Figure 1: (a) Mover and microactuators. The device is shown from above; the tip array lies below the mover surface. (b) A probe-based storage device that includes one mover (the shaded areas) above a tip array. The mover is divided into four clusters, each of which has 12 dedicated tips. One tip per cluster is active at a time (the shaded tips), accessing the tip areas depicted by the dark rectangles. The mover has limited range of movement over the tip array in the $X$ and $Y$ directions.

(a)

(b)

Figure 1a is a top view of a typical probe-based storage device. In this figure, the shaded parts move and the unshaded parts are stationary. The media mover is suspended above a surface on which a grid of many probe tips are embedded. Collectively, the tip array is the logical equivalent of the read/write heads of a traditional disk drive. Voltage applied to the fingers of the microactuator combs exerts electrostatic forces on the mover that cause it to move in the $X$ and $Y$ directions, overcoming the forces exerted by the anchors and beams that keep it in place. To service a read or write request, the mover first repositions itself so that the tip array can access the required data. This repositioning time is called seek time. The mover then accesses the data while moving at a constant velocity in the $Y$ direction, incurring transfer time.

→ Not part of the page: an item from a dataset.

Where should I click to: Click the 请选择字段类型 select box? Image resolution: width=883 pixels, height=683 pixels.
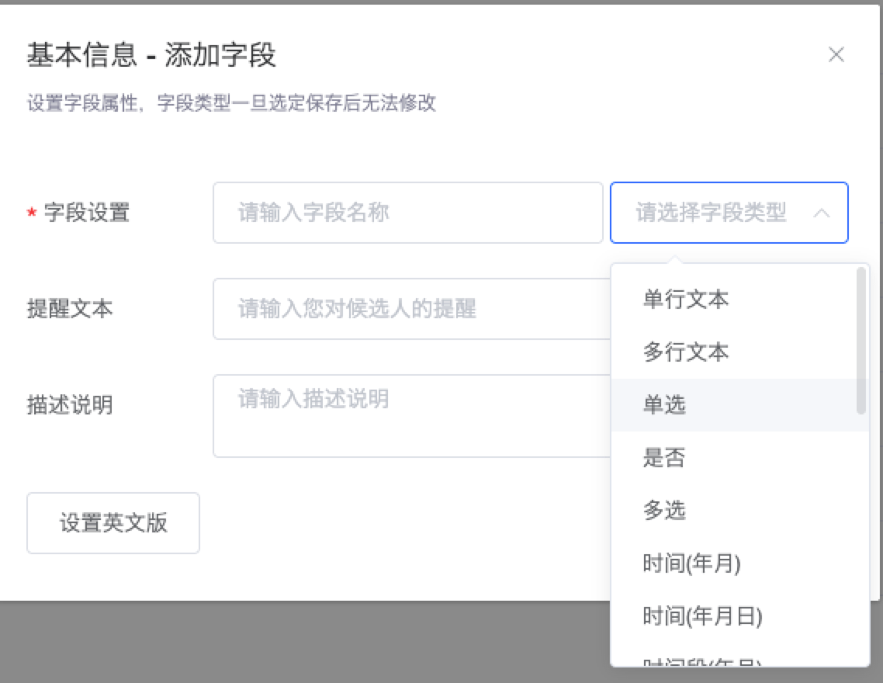click(x=714, y=213)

Figure 1b magnifies the mover area from Figure 1a. This shows that a mover is divided into one or more clusters. Each cluster can read data independently of the others, which provides higher parallelism to the device. As an example, the mover in Figure 1b is subdivided into four clusters. Each cluster is a media area that is accessed by many tips, only one of which can be active at a time. Using several tips in parallel, one from each cluster, compensates for the low data rate of each individual tip, which is on the order of 1Mbit/sec. The number of bits accessed simultaneously is equivalent to the number of clusters per mover times the number of movers in the device. We call this the number of active tips.

The mover's range of movement and the bit size determine the amount of data that can be manipulated by one tip, or tip area. Because several tips are active at a time, different tip areas of the mover are manipulated simultaneously, as depicted by the shaded rectangles in Figure 1b. Different areas of the mover are accessed by switching between sets of active tips.

Table 1: Configurable and physical probe-based storage architecture parameters.

Configurable	Default	Symbol
parameter	value
Movement range
in $X$ (5-80$\mu$m)	40$\mu$m	$\delta_x$
in $Y$ (5-80$\mu$m)	40$\mu$m	$\delta_y$
Active tips (10-2560)	320	$T_{active}$
Tips in $Y$
per cluster(1-20)	10	$T_y$
Physical
parameter
Settle time	200$\mu$s	$t_{settle}$
X-move time	1ms	$t_{XM}$
Velocity	0.05m/s	$v_0$
Turn around time	400$\mu$s	$t_{TA}$
Tip change time	0	$t_{TS}$
Bit width	50nm	$d_b$
Acceleration	250m/${s^2}$	$a_0$
Active tips per cluster	1	$T_{cluster}$
Workload
parameter
Average request size	calculated	$r$
	from workload
Runlength	calculated	$r_l$
	from workload

Many architectural configurations are possible for probe-based storage. For example, we might vary the number of active tips, the mover's movement range, the media density, and so on. The values summarized in Table 1 are reasonable defaults for probe-based storage devices [25,6,1], and are the parameters we used in simulations unless otherwise specified.